Spanning the scales of squishy swimming: fluid-structure interactions in flexible biopropulsors at intermediate Reynolds numbers

Margaret Byron

Martin W. Trethewey Early Career Professor
Penn State Universtiy

Seminar Information

Seminar Series
MAE Department Seminars

Seminar Date - Time
January 21, 2026, 11:00 am
-
12:00

Seminar Location
CMRR JKW Auditorium

Margaret Byron

Abstract

Throughout most of human history, engineered devices have been primarily made of rigid components—but living organisms tend to use flexible, deformable structures for key behaviors like locomotion, sensing, and feeding. In the context of swimming, flexible structures are two-way coupled to the surrounding flow, and their deformation in response to fluid forcing is critical for evaluating hydrodynamic performance. This coupling is particularly complex in the intermediate Reynolds number regime, where viscous and inertial forces are both important for force generation.Little is known about how flexible biopropulsors create and control flow in this physical context, despite numerous swimming strategies developed by organisms that occupy these scales.

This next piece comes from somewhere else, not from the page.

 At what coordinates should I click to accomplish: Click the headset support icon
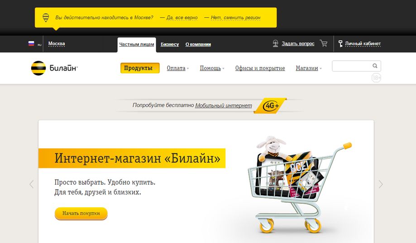(275, 43)
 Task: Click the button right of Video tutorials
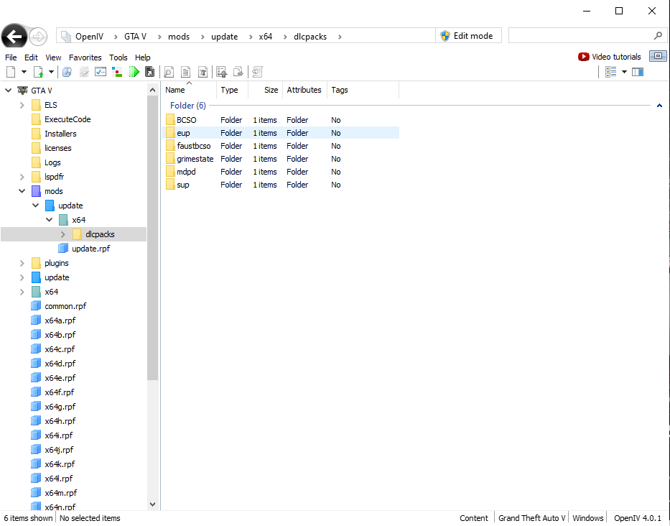pyautogui.click(x=658, y=56)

Using a combination of live animal experiments and soft-robotic testbeds, we explore the hydrodynamic interactions between single and metachronally coordinated flexible propulsors, inspired by the swimming of ctenophores (comb jellies). We use high speed videography and flow visualization to measure and describe the vortex dynamics enabled by tuning the highly multivariate parameter space of propulsor spacing, kinematics, and coordination. Our results will help develop the next generation of bioinspired vehicles, devices, and robots for underwater exploration and discovery.

Speaker Bio

Dr. Margaret L. Byron is currently the Martin W. Trethewey Early Career Professor in Mechanical Engineering at Penn State University, and is a recipient of the NSF CAREER Award, the Beckman Young Investigator Award, and the American Chemical Society Doctoral New Investigator Award. She earned her B.S. in Mechanical and Aerospace Engineering from Princeton University in 2010 and her MS/PhD in Civil and Environmental Engineering from the University of California Berkeley in 2012/2015. She works at the interface of biology, physics, and engineering, with interests including the fluid dynamics of animal locomotion and the transport of irregularly shaped inertial particles in turbulent flows (including sediment, aggregates, and microplastics).